Segment Open
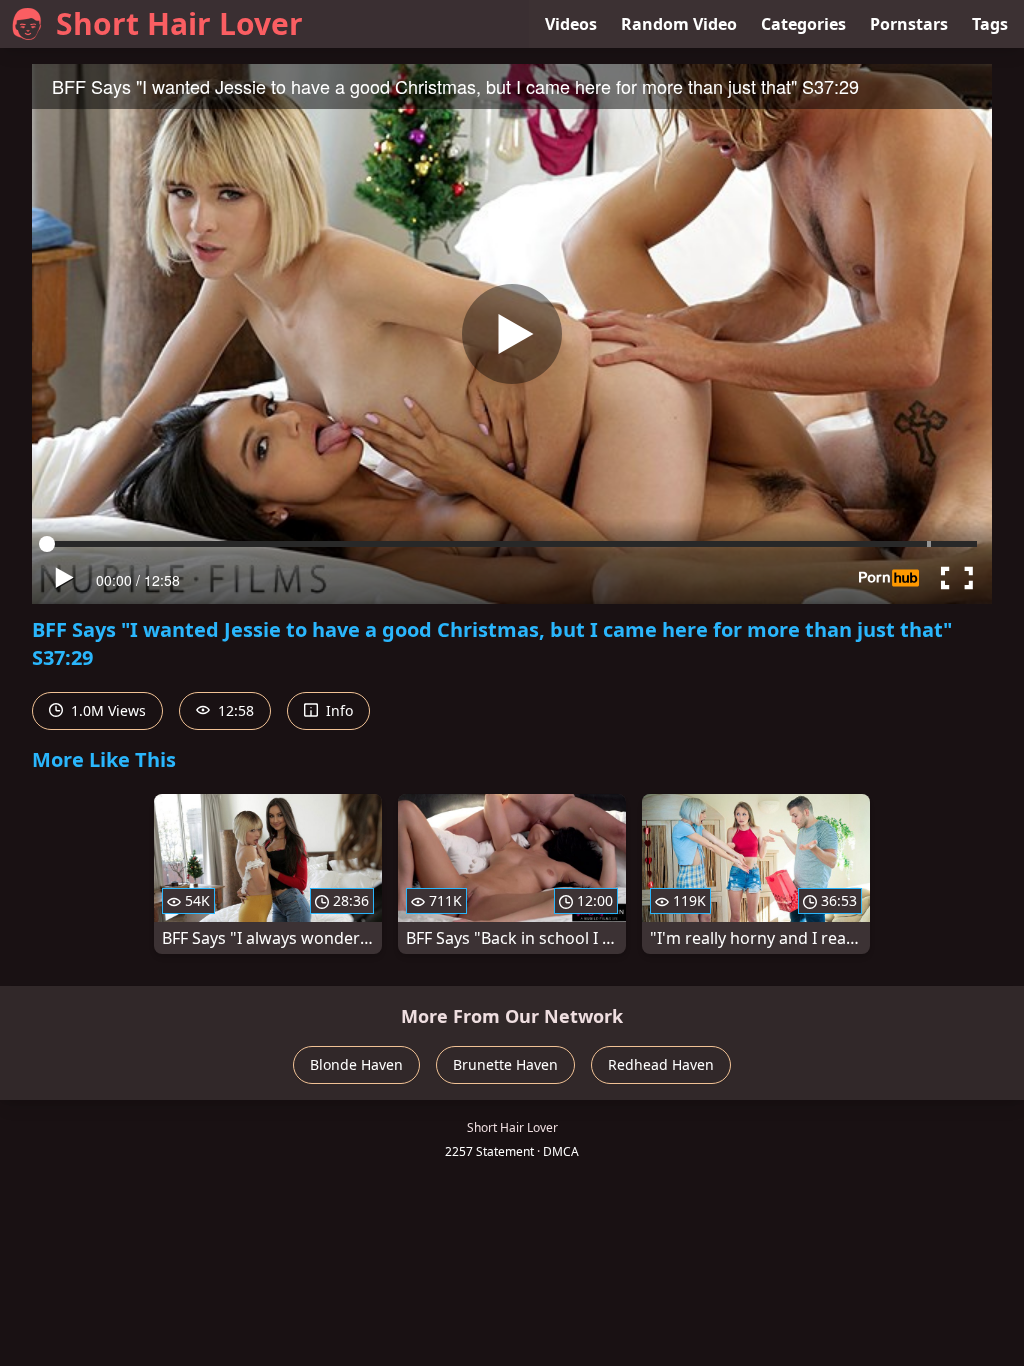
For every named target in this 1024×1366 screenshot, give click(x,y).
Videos (571, 24)
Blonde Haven (356, 1064)
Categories (803, 24)
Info (337, 710)
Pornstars (909, 24)
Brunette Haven (505, 1064)
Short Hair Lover (179, 23)
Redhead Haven (661, 1064)
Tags (990, 24)
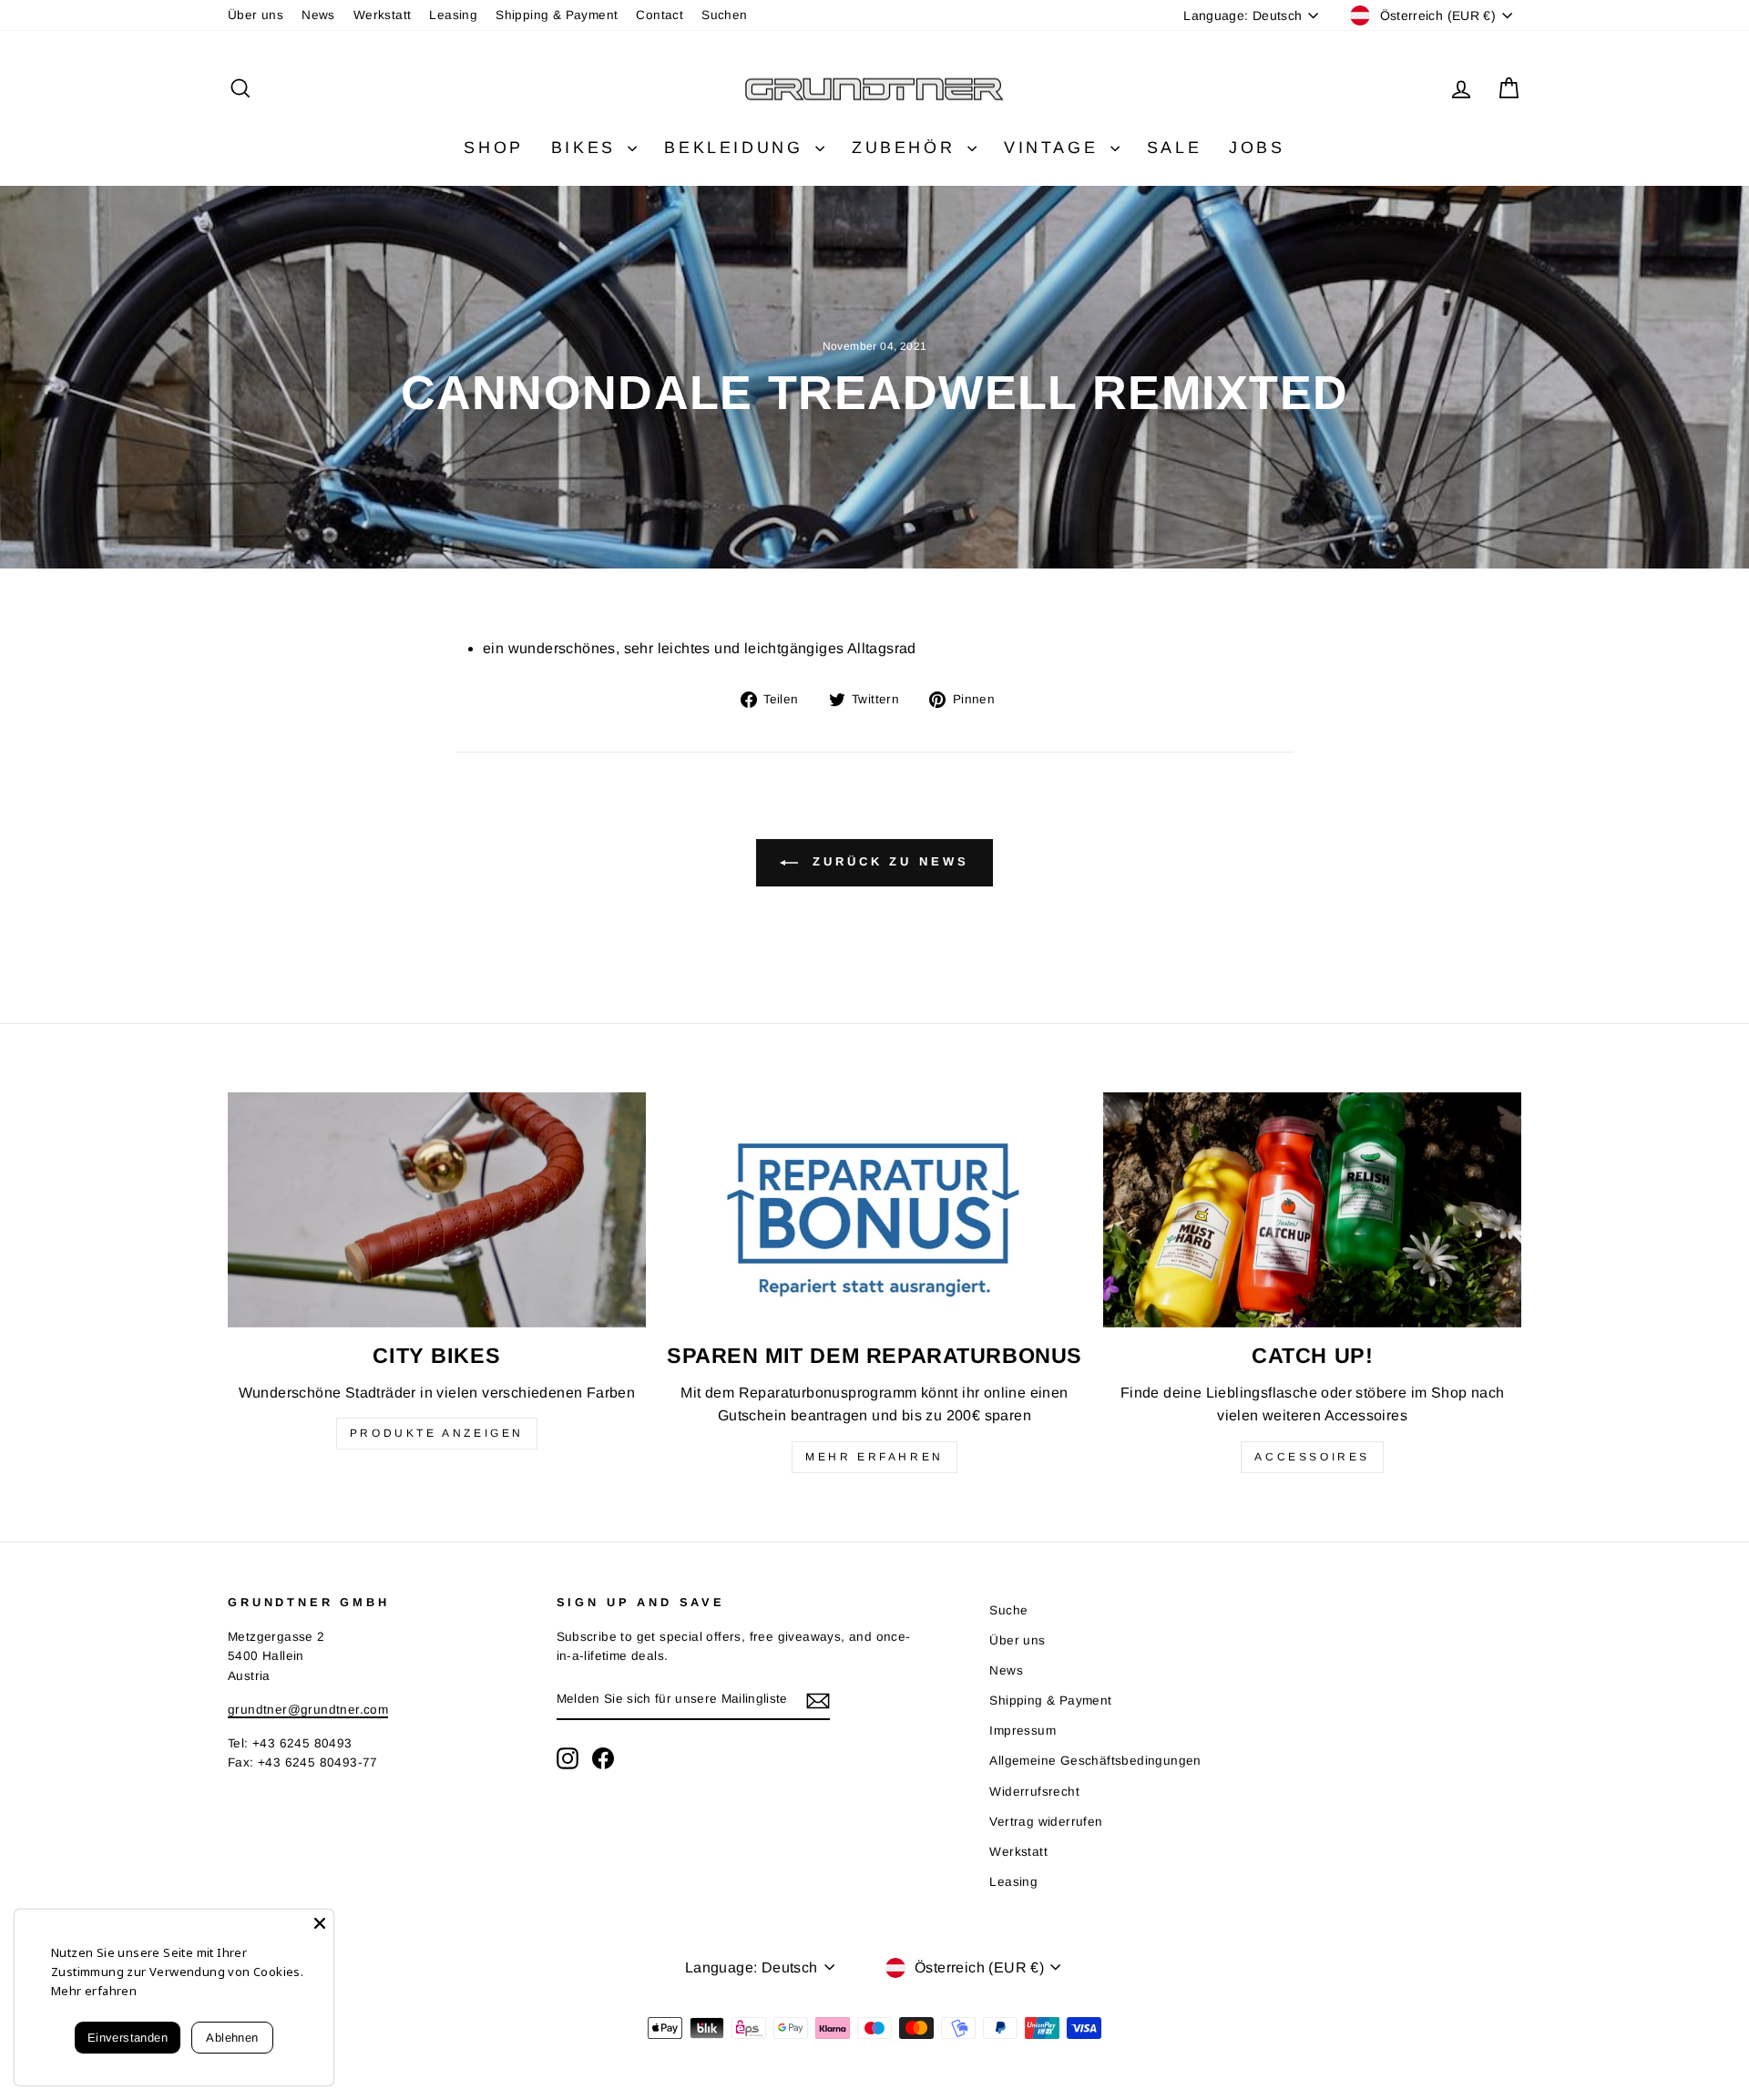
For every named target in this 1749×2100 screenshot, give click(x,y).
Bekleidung (737, 147)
Segment Closed
Restate each line above exactly, keeping pictures out.

[Result for this exercise]
For every named target in this 1024×1366 screenshot, give click(x,y).
Videos (571, 24)
Blonde Haven (356, 1064)
Categories (803, 24)
Info (337, 710)
Pornstars (909, 24)
Brunette Haven (505, 1064)
Short Hair Lover (179, 23)
Redhead Haven (661, 1064)
Tags (990, 24)
For every named target in this 1749×2100 screenshot, give click(x,y).
Bekleidung (737, 147)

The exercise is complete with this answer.